BEGIN Records for processing
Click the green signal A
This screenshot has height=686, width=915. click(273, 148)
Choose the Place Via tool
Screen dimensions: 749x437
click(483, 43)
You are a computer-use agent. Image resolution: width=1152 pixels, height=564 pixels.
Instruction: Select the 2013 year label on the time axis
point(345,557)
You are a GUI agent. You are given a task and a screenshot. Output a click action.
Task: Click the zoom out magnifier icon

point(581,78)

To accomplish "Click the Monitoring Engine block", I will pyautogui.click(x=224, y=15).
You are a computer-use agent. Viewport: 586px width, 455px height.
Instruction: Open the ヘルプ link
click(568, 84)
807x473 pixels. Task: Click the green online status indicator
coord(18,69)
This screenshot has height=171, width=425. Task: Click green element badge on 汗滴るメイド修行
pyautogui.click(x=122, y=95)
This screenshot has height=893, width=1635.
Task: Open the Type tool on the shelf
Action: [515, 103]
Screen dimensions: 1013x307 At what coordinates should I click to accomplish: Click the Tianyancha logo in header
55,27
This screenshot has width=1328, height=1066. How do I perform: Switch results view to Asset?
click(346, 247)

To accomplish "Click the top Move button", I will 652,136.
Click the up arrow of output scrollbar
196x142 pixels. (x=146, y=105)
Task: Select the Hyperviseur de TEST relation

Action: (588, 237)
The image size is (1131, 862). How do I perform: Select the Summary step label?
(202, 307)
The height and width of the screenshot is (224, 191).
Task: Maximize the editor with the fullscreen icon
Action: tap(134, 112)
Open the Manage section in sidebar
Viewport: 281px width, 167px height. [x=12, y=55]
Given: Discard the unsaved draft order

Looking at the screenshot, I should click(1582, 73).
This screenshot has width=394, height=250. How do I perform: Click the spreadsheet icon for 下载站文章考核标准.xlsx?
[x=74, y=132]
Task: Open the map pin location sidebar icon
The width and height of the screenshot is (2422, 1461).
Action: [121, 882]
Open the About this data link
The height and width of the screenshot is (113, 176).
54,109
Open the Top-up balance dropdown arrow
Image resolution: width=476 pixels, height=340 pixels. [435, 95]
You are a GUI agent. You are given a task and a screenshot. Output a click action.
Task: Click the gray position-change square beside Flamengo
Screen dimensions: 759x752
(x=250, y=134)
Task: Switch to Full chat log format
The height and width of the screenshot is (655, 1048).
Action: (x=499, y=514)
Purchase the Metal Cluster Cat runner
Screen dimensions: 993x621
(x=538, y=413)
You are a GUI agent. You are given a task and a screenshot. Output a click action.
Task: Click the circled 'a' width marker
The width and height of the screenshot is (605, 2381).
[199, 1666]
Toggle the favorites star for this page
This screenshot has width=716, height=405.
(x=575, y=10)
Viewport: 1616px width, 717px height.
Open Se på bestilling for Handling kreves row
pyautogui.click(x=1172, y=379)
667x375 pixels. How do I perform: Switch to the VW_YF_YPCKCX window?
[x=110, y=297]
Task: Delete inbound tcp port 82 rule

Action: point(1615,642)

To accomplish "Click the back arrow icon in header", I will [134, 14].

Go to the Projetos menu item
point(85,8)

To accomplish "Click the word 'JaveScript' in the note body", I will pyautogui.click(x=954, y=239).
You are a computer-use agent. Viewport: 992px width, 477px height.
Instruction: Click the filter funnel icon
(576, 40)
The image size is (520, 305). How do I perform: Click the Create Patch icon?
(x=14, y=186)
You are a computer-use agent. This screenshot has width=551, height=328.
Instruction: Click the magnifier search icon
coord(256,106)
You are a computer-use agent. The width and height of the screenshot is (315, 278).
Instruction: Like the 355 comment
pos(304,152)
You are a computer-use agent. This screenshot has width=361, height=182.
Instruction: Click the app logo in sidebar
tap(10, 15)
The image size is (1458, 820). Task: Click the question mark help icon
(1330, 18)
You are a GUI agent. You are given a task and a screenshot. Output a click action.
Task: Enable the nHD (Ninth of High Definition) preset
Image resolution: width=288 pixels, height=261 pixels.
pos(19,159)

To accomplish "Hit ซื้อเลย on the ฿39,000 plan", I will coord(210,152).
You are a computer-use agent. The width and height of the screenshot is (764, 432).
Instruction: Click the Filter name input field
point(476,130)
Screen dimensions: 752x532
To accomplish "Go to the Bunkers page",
END Records for processing
Render the lines from the one containing "The image size is (1131, 862)." up to and including the one containing "[x=74, y=132]" as a Markdown table with the columns No. and Line. Number each row and leave out blank lines.

**Exercise solution:**
| No. | Line |
|---|---|
| 1 | The image size is (1131, 862). How do I perform: Select the Summary step label? |
| 2 | (202, 307) |
| 3 | The height and width of the screenshot is (224, 191). |
| 4 | Task: Maximize the editor with the fullscreen icon |
| 5 | Action: tap(134, 112) |
| 6 | Open the Manage section in sidebar |
| 7 | Viewport: 281px width, 167px height. [x=12, y=55] |
| 8 | Given: Discard the unsaved draft order |
| 9 | Looking at the screenshot, I should click(1582, 73). |
| 10 | This screenshot has width=394, height=250. How do I perform: Click the spreadsheet icon for 下载站文章考核标准.xlsx? |
| 11 | [x=74, y=132] |